Landholders Welcome Federal Scrutiny of Coal Seam Gas

Landholder group Basin Sustainability Alliance has enthusiastically welcomed yesterday’s announcement that coal seam gas (CSG) and large coal mining developments, which have a significant impact on a water resource, will require Federal Government assessment and approval.

BSA Chairman David Hamilton said the amendment to the Environment Protection and Biodiversity Conservation Act (EPBC) Act was a long awaited step forward for landholders.

“BSA hopes the change will not only impact future projects, but will require States to have a relook at existing projects.

“We believe that this gives weight to the Federal Government to force respective state governments to re-condition environmental authorities relating to groundwater impacts for projects already approved.

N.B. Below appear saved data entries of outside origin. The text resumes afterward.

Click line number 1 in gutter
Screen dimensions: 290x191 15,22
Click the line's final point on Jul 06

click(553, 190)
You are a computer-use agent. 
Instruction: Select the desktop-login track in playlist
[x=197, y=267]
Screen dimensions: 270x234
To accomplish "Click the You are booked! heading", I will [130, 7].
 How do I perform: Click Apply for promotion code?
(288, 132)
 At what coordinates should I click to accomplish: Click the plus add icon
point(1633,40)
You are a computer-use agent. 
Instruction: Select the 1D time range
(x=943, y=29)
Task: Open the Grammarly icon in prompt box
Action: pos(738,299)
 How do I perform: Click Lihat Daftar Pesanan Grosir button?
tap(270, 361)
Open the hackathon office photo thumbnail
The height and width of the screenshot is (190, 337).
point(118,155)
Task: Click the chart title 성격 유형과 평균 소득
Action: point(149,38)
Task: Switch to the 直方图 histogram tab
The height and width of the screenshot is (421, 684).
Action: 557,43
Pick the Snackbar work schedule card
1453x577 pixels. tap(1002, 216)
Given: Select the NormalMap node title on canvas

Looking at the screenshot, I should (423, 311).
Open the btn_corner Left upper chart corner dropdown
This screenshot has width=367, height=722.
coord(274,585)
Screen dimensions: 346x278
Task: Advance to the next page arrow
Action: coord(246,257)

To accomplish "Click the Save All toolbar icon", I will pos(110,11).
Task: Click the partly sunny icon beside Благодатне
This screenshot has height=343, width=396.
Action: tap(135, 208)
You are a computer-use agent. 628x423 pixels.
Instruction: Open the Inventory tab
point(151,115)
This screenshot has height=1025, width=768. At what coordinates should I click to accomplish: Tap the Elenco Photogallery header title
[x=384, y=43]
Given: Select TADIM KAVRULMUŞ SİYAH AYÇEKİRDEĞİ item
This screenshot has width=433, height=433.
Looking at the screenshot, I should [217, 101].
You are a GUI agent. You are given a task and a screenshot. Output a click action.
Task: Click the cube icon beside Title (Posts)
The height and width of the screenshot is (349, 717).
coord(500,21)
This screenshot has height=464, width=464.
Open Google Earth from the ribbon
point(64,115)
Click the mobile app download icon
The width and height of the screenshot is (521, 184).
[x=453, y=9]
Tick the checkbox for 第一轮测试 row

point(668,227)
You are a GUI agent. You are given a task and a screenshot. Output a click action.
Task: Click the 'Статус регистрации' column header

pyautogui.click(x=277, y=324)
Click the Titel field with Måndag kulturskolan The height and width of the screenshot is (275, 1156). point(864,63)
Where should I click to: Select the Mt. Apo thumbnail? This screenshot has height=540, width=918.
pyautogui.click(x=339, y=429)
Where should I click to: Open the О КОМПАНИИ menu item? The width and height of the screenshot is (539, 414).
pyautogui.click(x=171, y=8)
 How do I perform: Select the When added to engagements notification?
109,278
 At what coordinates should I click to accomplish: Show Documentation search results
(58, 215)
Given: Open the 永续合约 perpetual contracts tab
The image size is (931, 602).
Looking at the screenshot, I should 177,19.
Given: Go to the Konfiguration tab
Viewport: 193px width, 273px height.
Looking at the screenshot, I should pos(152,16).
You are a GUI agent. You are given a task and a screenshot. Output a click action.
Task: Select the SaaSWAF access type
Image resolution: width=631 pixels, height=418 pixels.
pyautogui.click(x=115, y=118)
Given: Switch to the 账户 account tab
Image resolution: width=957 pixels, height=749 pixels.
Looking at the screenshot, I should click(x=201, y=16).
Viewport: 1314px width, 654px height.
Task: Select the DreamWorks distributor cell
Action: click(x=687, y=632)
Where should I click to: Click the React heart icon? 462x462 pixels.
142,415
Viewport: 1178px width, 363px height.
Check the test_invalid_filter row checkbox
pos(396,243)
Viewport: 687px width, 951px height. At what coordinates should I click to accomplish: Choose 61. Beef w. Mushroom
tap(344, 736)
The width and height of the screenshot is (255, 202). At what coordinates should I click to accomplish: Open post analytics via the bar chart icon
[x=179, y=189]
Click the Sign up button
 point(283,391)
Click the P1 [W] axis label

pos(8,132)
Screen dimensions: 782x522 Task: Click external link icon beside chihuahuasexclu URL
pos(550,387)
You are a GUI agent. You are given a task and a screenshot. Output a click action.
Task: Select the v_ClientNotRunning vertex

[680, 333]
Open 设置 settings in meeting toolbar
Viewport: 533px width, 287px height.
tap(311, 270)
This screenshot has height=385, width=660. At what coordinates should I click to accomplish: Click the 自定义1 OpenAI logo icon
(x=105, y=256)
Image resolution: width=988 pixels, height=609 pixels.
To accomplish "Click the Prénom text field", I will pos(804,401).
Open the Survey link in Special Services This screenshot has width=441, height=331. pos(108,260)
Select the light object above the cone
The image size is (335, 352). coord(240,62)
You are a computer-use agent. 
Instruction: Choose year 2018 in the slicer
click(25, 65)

“The sheer size, scale and location of these combined projects, and the fact that have been rolled out before the science has been completed, is very concerning. Their impacts are unknown and uncertain and their potential to cause contamination make them a must to be properly handled on a national level,” Mr Hamilton said.

“We have long struggled with the right of way of mining and petroleum companies to take and interfere with water resources, when agricultural water use has been significantly curtailed in an already stressed system.”

“The large increase in the take of water from aquifers by the CSG industry is unsustainable – in the driest country on earth, we must not sacrifice our underground water for a short-term financial gain.”

“CSG companies should have their water take regulated just as other water users have their take regulated to ensure water sustainability for future generations.  Federal Government intervention might achieve this.”

Mr Hamilton said that state governments must consider new information and, if necessary, amend environmental authority conditioning.  “Failure to do so could give rise to negligence.”

He said the new amendment gives greater scope to the Federal Government’s Independent Expert Scientific Committee (IESC) which in recent weeks issued advice that a proposed Queensland CSG project had the potential to impact on Matters of National Environmental Significance through changes to surface water hydrology and water quality, and changes to groundwater hydrology.

“Ultimately this new federal amendment could indirectly limit CSG and mining developments, so it is understandable that Minister Seeney, Queensland Deputy Premier, Minister for State Development, Infrastructure and Planning is upset, but, for those of us living in potential gasfields, the crux of the matter is ensuring the safety and the long term sustainability of our water resources.  And this amendment goes part way towards doing just that.”

“Underground water is a community resource and must be managed as such.  It must not be wasted.

The CSG industry must operate without any net negative impact on our water resources.  If they cannot do so, their operations should be limited until they can,” Mr Hamilton said.